◆ **INSTRUCTIONS FOR THE TASK**: Please copy out each line of the entries in which "arrow" appears.

>>>>

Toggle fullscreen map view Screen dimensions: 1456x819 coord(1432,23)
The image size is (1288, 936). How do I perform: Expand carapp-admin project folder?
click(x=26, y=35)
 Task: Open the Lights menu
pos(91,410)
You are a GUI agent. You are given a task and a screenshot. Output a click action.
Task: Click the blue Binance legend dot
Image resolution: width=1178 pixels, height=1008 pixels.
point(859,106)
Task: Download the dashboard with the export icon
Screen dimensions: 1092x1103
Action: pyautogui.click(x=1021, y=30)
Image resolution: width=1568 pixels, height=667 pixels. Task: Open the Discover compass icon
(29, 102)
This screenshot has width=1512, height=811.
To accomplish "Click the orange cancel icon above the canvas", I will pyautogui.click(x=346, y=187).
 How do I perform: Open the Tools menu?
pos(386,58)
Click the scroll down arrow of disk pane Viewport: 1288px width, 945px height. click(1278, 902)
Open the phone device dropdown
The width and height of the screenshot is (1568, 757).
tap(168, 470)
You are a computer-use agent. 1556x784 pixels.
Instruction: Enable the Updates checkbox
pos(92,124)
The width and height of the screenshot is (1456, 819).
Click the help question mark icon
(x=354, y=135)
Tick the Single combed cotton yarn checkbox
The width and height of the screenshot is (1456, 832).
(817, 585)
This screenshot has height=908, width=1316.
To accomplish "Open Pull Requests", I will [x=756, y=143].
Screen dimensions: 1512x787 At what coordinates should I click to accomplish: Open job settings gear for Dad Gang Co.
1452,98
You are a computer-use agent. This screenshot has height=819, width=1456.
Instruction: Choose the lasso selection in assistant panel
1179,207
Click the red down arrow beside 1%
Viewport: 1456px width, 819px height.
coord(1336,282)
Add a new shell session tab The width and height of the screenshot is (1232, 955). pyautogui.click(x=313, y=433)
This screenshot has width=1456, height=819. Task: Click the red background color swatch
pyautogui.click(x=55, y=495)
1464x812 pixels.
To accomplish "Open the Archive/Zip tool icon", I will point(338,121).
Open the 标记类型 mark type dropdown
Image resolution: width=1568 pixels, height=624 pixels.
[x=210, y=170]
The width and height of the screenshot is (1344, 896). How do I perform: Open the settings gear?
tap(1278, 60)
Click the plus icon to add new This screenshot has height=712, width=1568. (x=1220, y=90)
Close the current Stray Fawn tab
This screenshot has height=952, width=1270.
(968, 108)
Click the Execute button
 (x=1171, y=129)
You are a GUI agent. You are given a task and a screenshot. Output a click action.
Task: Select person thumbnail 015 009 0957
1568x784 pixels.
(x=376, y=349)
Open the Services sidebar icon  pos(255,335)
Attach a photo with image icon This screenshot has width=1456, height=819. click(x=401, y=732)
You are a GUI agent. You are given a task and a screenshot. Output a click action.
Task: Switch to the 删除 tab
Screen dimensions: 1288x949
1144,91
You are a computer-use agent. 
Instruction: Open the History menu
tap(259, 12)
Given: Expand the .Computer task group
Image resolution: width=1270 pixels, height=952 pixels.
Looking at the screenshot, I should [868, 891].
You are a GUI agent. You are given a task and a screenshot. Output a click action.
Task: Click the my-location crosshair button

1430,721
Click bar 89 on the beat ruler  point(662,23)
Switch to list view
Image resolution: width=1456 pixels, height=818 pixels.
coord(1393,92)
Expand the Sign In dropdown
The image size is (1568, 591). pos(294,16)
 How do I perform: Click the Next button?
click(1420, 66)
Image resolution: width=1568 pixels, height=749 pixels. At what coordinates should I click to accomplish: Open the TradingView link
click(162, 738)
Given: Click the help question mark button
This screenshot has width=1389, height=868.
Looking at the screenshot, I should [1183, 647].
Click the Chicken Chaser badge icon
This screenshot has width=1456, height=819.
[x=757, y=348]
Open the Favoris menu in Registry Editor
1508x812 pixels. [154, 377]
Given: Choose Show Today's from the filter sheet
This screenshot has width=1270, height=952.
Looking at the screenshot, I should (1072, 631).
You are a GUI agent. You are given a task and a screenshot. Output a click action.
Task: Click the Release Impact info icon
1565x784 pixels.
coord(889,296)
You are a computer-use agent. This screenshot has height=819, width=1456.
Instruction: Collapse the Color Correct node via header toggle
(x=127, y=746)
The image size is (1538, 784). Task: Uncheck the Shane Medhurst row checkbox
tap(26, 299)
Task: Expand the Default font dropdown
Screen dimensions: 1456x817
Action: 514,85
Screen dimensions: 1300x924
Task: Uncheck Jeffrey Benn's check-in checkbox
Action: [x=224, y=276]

<<<<

◆ **EXERCISE SOLUTION**:
Click the scroll down arrow of disk pane Viewport: 1288px width, 945px height. click(1278, 902)
Click the red down arrow beside 1%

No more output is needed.